The judge said Mr Keevey had said he felt ostracised by his colleagues after returning to work six months later and after putting in his claim. He left in 2016 and took up other employment.
Mr O’Hagan in his evidence said he had phoned Sisk to send scaffolders down to replace the guardrail at the stairwell, although the judge said no evidence was called on behalf of Sisk to corroborate this version of events.
The judge said while Mr O’Hagan accepted an employer has a duty to report the accident to the Health and Safety Authority she found his evidence in relation to contact he had made to the HSA about this matter as “simply implausible”.

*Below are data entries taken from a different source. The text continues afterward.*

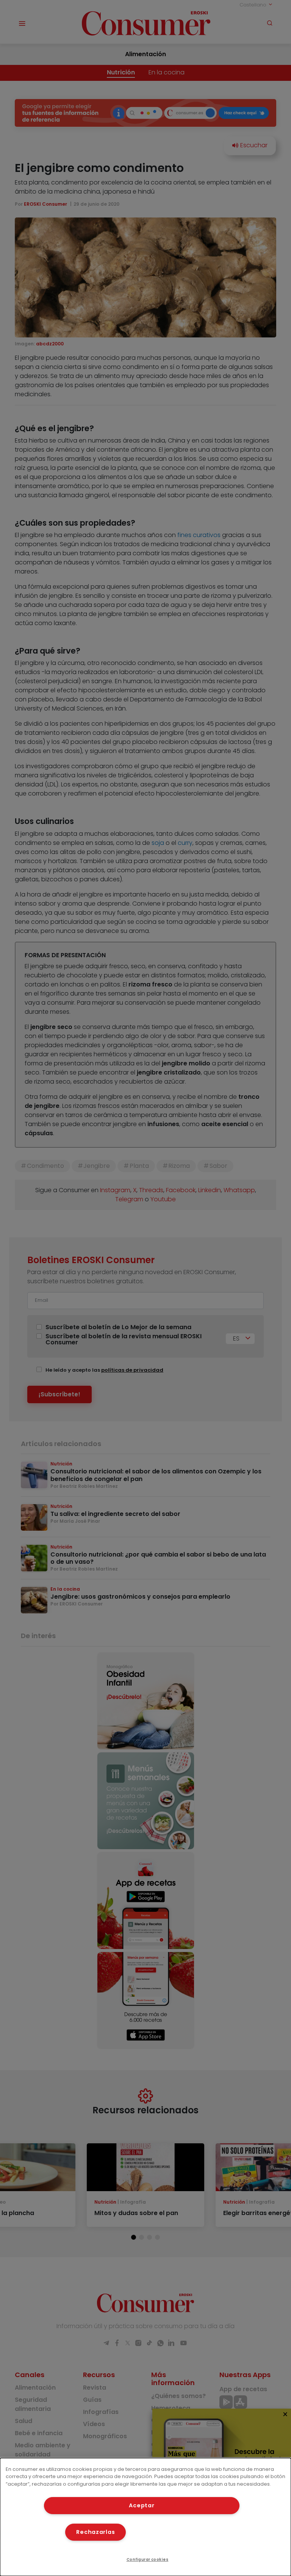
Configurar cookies (148, 2559)
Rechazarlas (95, 2532)
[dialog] (145, 2517)
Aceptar (141, 2505)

In relation to the statement he sought from Mr Keevey, she said Mr O’Hagan stated that he was only two years in business and was worried that he would be unable to get insurance renewal. He was further concerned about an adverse effect on his business.
He denied under cross examination that his actions demonstrated a “cover up” from the time of the accident to the lack of investigation and subsequent extraction from Mr Keevey of the statement saying he was not pursuing a claim.
The judge said Mr Keevey suffered life-threatening injuries including multiple skull fractures, orthopaedic and facial injuries. Mr Keevey told the court he continues to have constant knee pain and accepted he is unlikely to continue in this line of employment.
The judge was satisfied that there was very little planning surrounding the works being undertaken at the time of the accident, as well as pressure to wrap up the job.
Mr O’Hagan seemed to “naively believe that he could brush the matter under the carpet” whilst maintaining his insurance cover and avoiding any health and safety authority prosecution. “His dereliction of his duties as an employer is simply baffling, and reprehensible,” she said.